Locate each line in the records containing "dialog". Copy it.

━━━━━ Task inputs ━━━━━

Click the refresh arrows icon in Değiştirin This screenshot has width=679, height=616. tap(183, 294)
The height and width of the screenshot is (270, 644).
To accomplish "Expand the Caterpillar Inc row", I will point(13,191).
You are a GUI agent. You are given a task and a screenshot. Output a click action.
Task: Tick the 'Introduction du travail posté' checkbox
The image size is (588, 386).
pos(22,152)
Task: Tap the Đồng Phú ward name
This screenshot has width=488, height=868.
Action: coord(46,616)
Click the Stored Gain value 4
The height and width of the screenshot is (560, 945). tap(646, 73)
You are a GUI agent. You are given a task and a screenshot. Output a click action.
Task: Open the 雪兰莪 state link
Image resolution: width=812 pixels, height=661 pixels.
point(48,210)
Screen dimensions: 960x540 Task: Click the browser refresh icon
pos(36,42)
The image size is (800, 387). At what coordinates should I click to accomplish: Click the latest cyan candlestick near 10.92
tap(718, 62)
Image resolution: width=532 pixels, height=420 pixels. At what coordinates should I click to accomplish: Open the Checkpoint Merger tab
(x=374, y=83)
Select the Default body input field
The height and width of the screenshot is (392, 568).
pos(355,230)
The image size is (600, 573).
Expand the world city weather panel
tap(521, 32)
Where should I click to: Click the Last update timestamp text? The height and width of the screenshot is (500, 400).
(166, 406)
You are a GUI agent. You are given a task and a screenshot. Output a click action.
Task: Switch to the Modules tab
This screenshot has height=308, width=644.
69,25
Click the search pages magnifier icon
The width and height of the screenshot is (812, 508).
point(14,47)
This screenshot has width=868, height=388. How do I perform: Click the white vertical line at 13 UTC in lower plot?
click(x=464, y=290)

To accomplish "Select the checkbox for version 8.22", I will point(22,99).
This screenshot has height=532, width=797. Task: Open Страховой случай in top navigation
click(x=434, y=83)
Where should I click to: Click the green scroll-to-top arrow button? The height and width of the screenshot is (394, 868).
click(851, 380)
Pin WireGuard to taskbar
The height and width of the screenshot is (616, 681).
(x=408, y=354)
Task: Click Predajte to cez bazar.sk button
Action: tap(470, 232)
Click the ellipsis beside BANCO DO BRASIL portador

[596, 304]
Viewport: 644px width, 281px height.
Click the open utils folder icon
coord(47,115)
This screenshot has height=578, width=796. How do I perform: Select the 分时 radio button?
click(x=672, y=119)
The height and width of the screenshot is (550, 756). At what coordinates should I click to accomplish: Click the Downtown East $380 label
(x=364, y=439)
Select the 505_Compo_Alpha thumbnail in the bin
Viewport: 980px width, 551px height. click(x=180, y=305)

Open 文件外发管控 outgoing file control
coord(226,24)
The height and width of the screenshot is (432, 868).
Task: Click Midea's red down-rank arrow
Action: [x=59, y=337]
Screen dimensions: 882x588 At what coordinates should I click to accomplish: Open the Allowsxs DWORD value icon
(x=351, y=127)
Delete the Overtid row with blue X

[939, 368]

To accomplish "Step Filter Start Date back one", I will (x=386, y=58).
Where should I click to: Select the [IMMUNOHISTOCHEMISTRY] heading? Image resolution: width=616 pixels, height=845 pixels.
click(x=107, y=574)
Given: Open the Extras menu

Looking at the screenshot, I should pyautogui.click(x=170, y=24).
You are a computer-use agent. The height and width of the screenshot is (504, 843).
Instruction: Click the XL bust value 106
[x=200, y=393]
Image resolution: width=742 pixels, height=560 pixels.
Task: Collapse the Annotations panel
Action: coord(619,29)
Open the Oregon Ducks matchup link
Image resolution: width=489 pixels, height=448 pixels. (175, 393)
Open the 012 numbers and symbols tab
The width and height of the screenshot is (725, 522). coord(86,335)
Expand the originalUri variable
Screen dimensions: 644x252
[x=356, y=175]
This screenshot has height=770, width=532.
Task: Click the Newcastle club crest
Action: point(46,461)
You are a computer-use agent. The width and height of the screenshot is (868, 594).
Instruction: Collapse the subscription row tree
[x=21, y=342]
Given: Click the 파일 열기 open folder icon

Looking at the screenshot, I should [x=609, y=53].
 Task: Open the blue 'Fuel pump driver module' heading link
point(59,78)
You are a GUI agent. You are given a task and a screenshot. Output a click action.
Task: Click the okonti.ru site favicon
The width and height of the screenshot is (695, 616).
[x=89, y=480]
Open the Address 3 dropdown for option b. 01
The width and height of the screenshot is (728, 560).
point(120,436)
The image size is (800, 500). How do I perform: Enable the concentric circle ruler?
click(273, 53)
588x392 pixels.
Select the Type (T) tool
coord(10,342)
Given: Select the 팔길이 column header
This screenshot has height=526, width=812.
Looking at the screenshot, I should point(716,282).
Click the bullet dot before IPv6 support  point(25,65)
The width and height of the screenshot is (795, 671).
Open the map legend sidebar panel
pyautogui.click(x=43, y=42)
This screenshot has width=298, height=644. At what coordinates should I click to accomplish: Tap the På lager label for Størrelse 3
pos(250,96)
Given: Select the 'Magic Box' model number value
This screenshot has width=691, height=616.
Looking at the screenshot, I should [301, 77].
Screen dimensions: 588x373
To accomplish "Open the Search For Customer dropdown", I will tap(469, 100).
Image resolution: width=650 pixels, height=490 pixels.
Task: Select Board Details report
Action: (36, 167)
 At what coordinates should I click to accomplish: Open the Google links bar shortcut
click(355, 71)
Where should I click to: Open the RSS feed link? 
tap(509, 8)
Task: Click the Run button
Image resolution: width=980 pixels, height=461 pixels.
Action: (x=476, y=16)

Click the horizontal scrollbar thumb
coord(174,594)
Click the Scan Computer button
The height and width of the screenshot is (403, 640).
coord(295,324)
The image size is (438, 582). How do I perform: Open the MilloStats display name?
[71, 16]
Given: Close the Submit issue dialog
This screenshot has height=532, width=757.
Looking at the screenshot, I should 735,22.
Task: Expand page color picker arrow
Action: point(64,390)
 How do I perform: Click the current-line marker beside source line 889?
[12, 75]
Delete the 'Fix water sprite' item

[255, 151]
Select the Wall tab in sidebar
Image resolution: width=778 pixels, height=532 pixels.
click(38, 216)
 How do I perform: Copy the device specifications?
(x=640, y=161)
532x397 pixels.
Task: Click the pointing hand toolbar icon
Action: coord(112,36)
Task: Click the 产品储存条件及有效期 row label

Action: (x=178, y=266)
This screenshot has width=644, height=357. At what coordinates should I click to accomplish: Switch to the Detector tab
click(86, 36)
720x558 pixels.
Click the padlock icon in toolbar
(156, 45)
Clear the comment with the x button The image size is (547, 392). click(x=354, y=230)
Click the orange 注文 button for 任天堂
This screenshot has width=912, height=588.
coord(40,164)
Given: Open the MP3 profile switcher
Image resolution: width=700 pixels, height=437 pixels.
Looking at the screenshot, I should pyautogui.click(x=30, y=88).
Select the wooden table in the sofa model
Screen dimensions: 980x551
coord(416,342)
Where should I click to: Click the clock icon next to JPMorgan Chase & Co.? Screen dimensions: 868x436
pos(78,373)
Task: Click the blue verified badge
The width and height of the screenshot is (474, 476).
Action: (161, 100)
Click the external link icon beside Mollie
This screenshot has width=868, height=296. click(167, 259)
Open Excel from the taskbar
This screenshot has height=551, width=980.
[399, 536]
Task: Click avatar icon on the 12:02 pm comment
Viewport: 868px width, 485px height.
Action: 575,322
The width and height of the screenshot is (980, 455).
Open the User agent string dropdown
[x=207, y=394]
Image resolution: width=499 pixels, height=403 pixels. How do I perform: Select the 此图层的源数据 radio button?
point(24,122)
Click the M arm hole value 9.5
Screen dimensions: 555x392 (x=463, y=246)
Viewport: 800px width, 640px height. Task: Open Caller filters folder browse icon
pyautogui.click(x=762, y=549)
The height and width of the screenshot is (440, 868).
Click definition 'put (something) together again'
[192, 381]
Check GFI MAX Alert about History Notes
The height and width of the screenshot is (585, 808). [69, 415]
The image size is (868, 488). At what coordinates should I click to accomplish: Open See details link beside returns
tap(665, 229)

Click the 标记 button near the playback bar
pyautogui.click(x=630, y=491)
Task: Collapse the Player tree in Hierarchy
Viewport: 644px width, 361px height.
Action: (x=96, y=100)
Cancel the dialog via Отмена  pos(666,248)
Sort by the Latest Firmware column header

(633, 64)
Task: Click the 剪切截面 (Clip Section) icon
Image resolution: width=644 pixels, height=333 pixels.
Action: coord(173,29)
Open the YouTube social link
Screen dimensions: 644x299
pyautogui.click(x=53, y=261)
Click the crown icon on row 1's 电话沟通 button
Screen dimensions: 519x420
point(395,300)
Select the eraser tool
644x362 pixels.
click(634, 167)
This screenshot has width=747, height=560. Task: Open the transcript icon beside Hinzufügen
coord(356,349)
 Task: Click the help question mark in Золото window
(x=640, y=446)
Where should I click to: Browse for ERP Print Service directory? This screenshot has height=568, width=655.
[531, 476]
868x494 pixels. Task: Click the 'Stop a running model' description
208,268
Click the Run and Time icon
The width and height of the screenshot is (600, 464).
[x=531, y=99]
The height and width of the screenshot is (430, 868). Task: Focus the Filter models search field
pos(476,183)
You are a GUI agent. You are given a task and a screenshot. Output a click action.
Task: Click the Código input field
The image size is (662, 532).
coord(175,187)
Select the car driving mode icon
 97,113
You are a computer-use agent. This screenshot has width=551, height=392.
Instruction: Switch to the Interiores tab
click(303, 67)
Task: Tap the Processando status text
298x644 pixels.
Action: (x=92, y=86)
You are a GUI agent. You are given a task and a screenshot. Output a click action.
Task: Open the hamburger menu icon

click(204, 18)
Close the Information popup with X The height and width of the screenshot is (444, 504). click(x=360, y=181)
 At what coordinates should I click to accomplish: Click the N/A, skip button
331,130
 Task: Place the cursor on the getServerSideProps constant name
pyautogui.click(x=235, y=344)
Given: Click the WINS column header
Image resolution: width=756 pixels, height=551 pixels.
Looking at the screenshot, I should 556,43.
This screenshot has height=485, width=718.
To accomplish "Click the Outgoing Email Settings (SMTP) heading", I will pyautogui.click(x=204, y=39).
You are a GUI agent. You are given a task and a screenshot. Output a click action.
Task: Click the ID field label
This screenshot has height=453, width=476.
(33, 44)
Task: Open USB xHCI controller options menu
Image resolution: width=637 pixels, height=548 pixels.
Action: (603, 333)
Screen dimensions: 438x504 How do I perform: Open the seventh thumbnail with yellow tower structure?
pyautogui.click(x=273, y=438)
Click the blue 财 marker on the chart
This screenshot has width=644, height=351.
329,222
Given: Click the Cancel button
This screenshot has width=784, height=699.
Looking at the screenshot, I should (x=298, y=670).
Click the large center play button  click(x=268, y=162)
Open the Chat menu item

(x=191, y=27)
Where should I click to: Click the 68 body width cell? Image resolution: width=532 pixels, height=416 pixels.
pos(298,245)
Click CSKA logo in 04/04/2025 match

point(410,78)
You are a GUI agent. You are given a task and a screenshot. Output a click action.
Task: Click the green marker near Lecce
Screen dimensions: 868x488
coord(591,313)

━━━━━

# [Solution to the exercise]
Given: Close the Submit issue dialog
Cancel the dialog via Отмена  pos(666,248)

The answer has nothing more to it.